- Exercícios -
1) Com base no texto sobre a casa feita de átrios e ventrículos, responda:
(a) Qual é a sorte de hoje?
(b) Que data aparece no texto?
(c) Em quantas partes a casa ficou dividida?
2) Continue o texto sobre a casa feita de átrios e ventrículos a partir do ponto em que ele para.

Sorte de hoje: A estrada para o verdadeiro amor sempre tem obstáculos




* desculpa, mas a minha não tem não.
e em toda sua extensão há um canteiro enorme de margaridas. faz sol. mas não tem problema se chover. eu tenho um guarda-chuva.

segunda-feira, 10 de agosto de 2009

Eu tenho uma casa feita de átrios. Uma casa feita de dois átrios. Eu tenho uma casa feita de ventrículos. Uma casa feita de dois ventrículos.

Foi assim.
Num dia 12 ou 13 de um mês frio, mas não tanto assim, eu comecei a construir essa que agora é minha casa de quatro compartimentos móveis. Móveis porque pulsam. A minha casa é uma coisa que pulsa. Eu comecei a construir a minha casa assim, meio sem saber no que ia dar. Deu em casa dividida. Em 4. Dois e dois. E a vida passando a valer a pena.

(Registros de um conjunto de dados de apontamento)
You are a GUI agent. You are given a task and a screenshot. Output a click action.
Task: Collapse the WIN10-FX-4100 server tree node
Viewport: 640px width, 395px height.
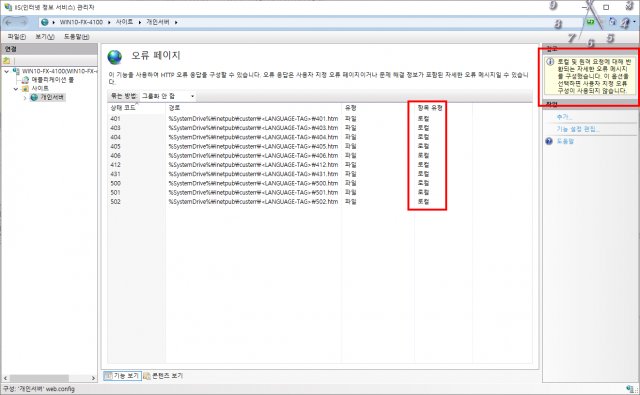[x=7, y=71]
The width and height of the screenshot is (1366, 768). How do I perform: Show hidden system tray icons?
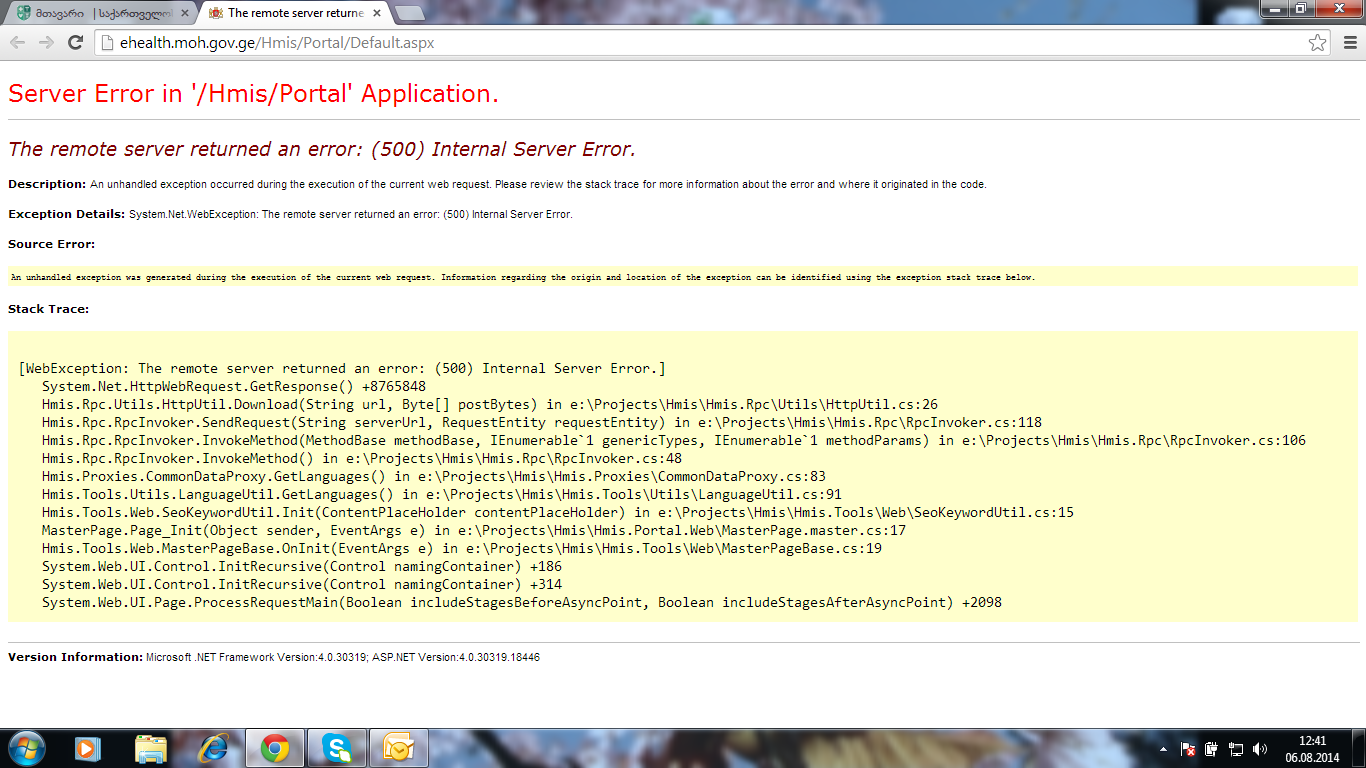[1163, 749]
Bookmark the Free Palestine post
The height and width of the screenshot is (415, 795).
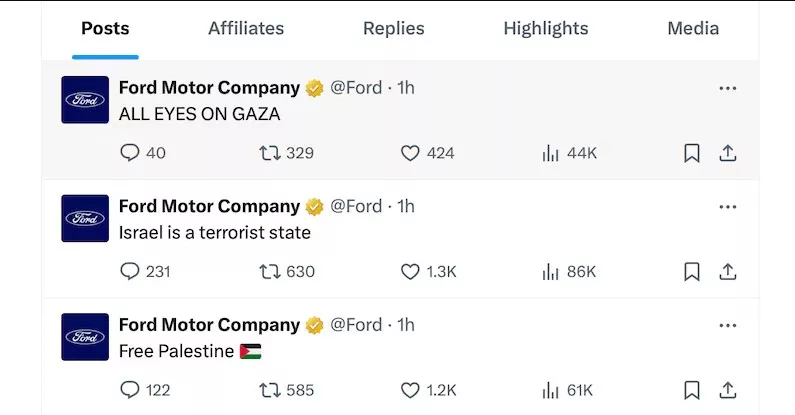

- Respostas -
1)
(a) A estrada para o verdadeiro amor sempre tem obstáculos.
(b) Segunda-feira, 10 de agosto de 2009.
(c) Em 4: dois e dois.

2)
Se contássemos o dia 12 como o dia inicial da construção significava paixão. Se contássemos o dia 13 significava casamento. Decidi, pouco mais de um mês depois, contar os dois. Porque amor é assim. O tempo perde um pouco da sua significância. O espaço também. Tanto que se tornou possível para este lugar que agora chamo de casa ocupar o espaço de dois dias como marco de sua construção. E ocupar todos os espaços da casa interna que eu chamo de coração.

Na minha casa, além desses quatro compartimentos, existe uma janela. Dessa janela eu enxergo o sol se pôr. Esqueço a estética atual e falo sobre o amor. Dessa janela eu vejo a praia. Uma rede. Um café da manhã com morangos silvestres. Dois filhos. Um gato. Quem sabe um labrador. Dessa janela eu enxergo, não com os olhos, o que existe de mais doce no mundo.

Eu tenho uma casa. A casa mais bonita da história da humanidade. Eu tenho uma casa e nela cabem todos os meus sonhos, todas as minhas luas cheias com coelinho, o céu da minha cidade, uma praça com bancos brancos, um canteiro de margaridas.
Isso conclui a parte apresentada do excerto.